== Work to be completed ==
What is needed is a word-for-word copy of every record below, minus the pictures.

== Task inputs ==

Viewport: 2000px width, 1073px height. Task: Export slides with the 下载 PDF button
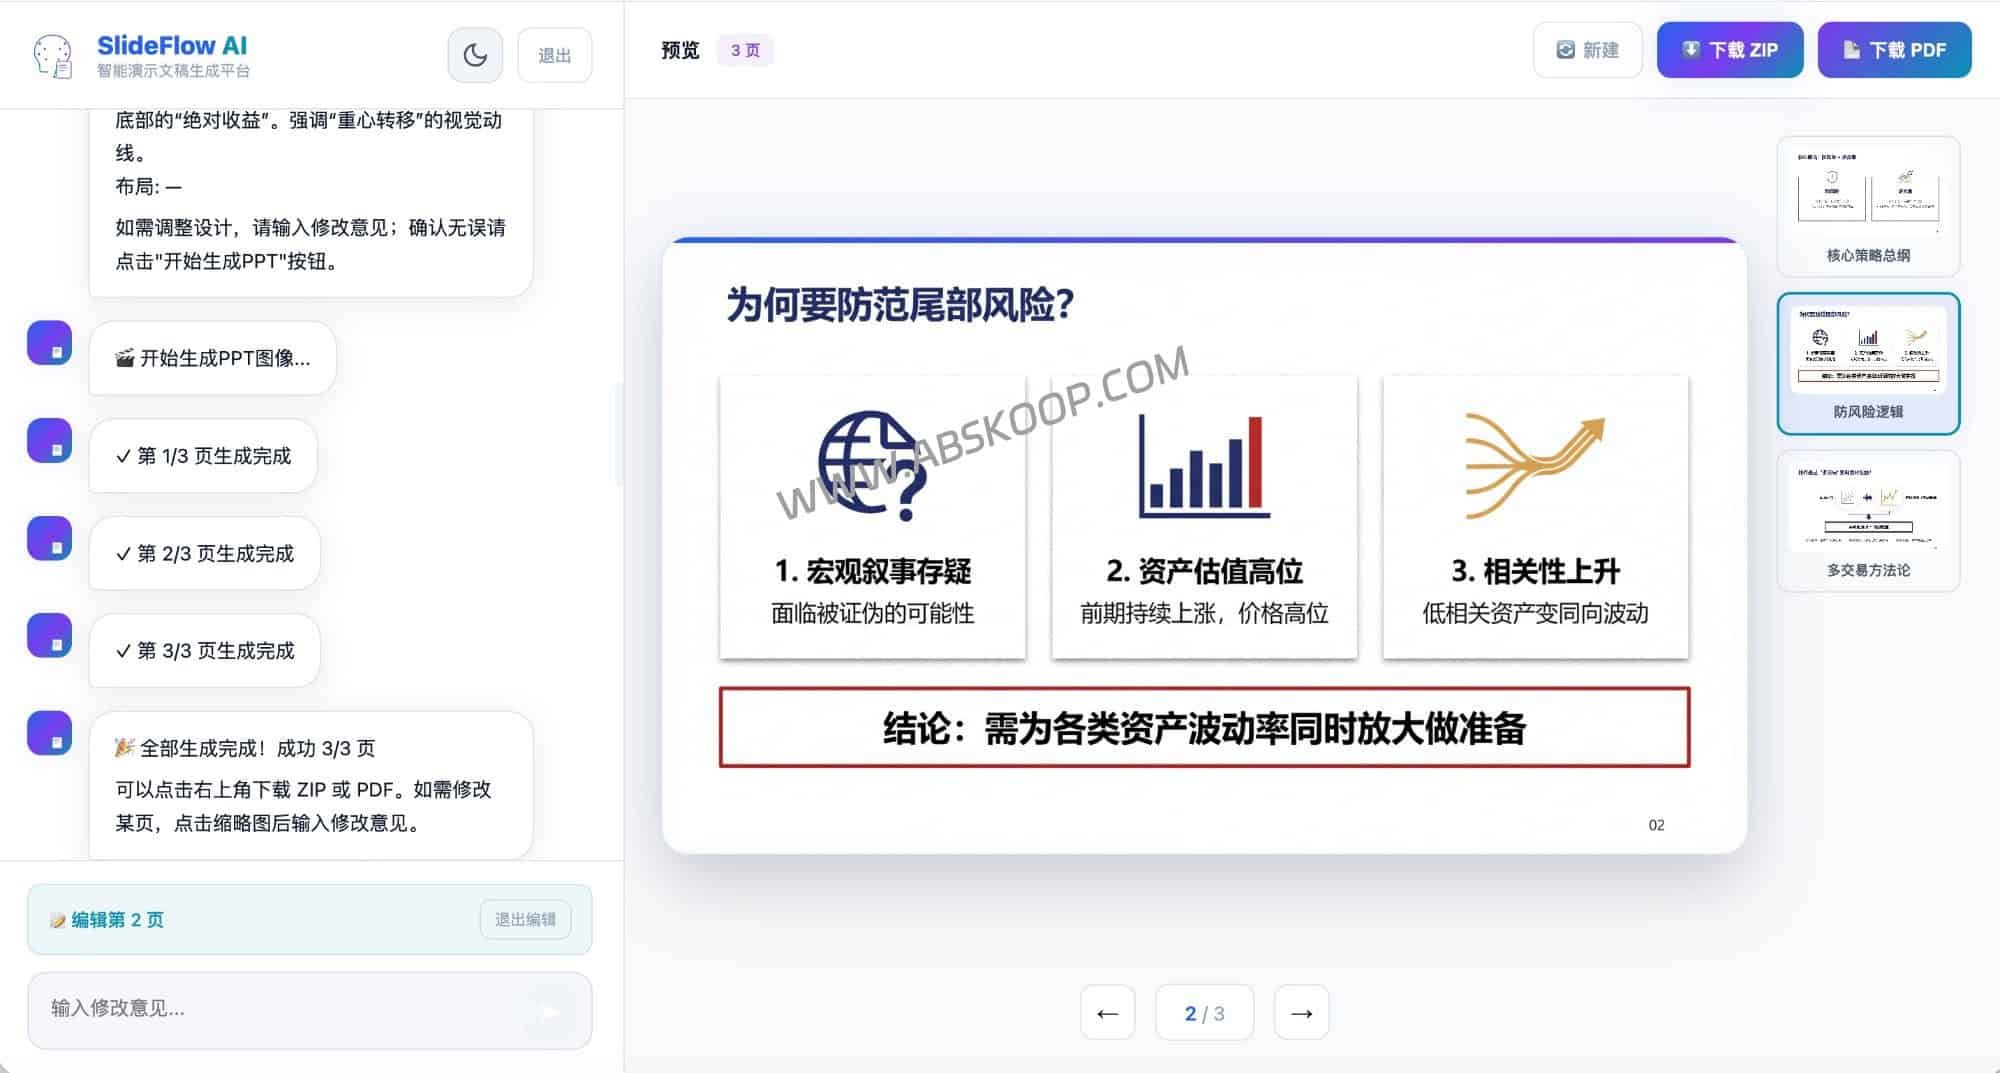pyautogui.click(x=1893, y=49)
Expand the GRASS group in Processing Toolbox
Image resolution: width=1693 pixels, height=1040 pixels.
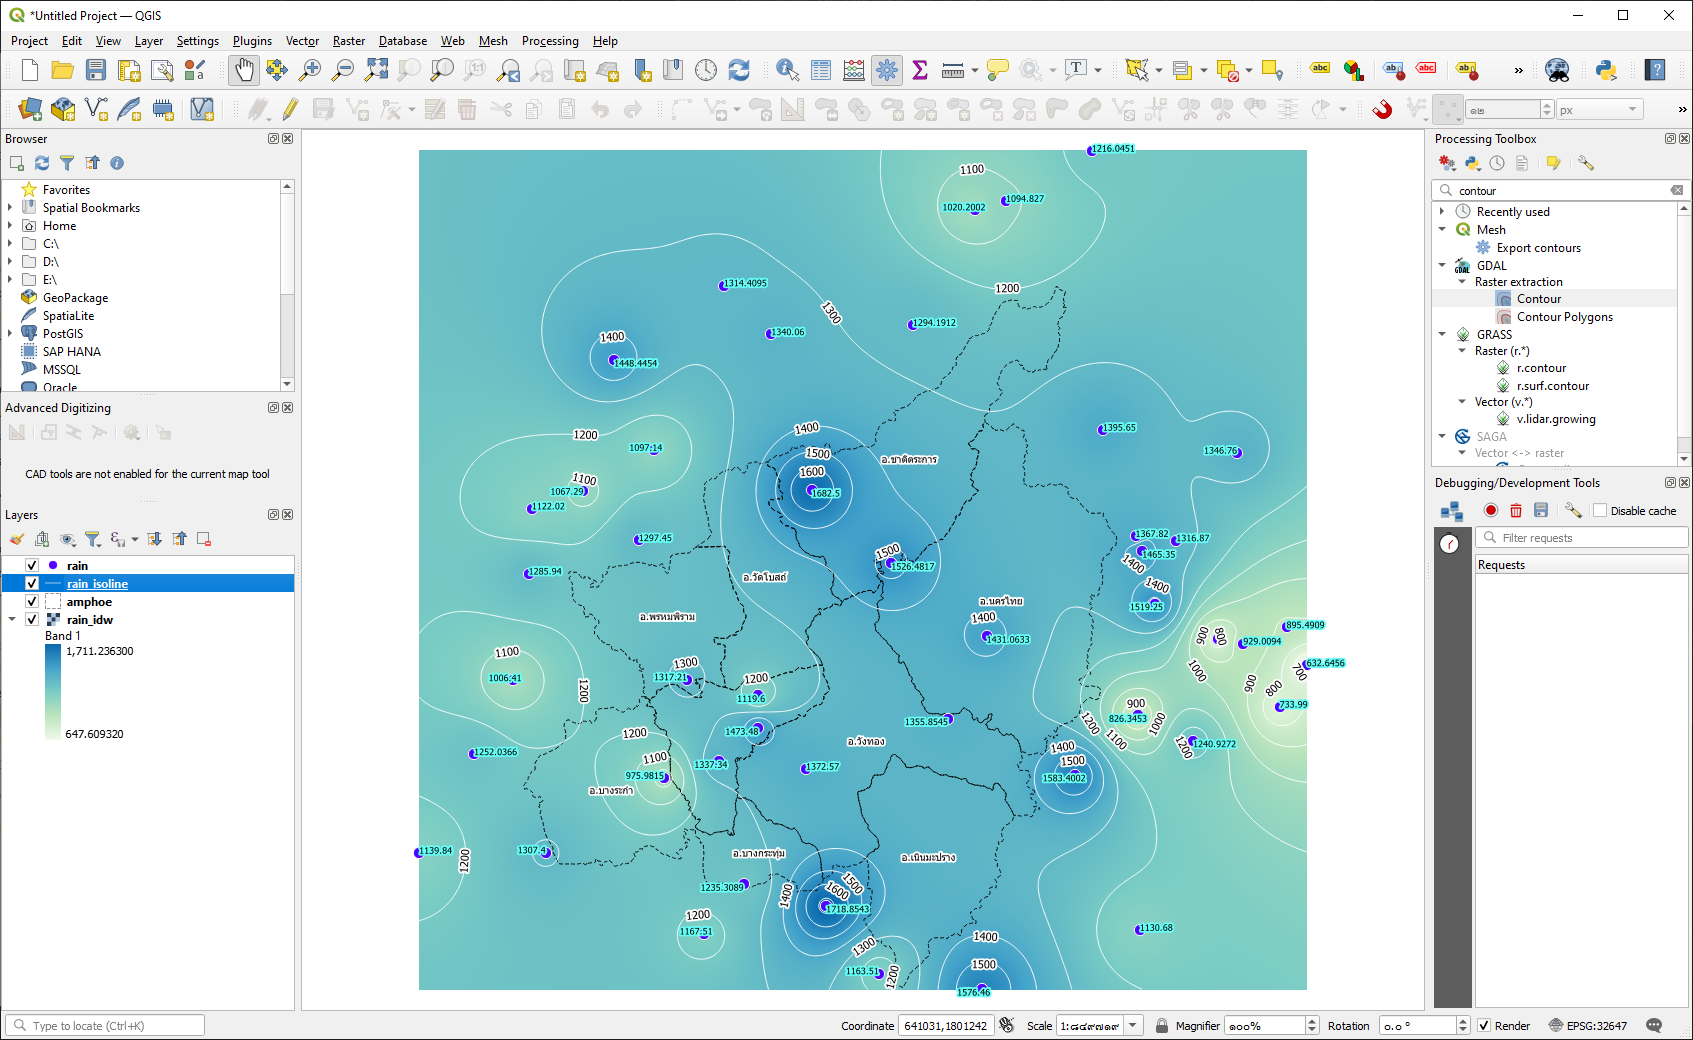point(1441,334)
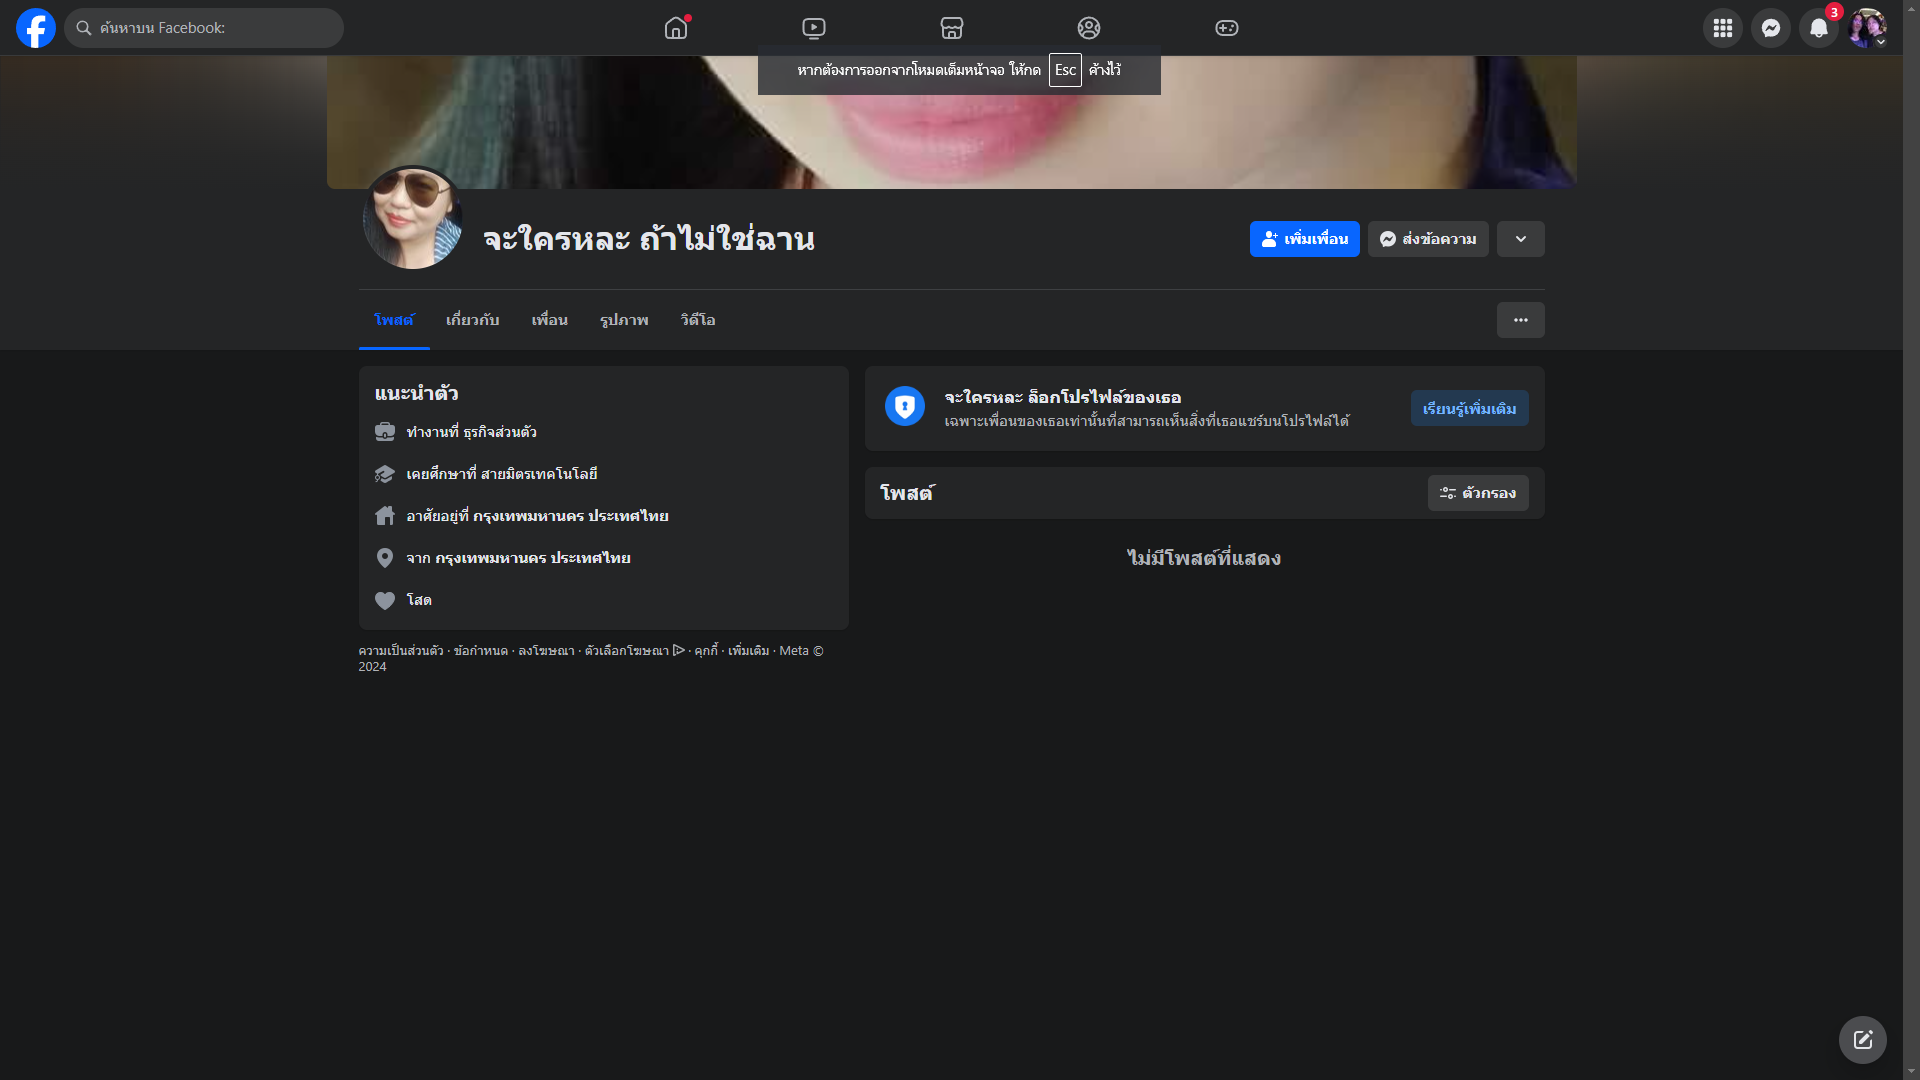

== Answer box ==
Viewport: 2000px width, 1073px height. Task: Export slides with the 下载 PDF button
pyautogui.click(x=1893, y=49)
Expand the GRASS group in Processing Toolbox
Image resolution: width=1693 pixels, height=1040 pixels.
point(1441,334)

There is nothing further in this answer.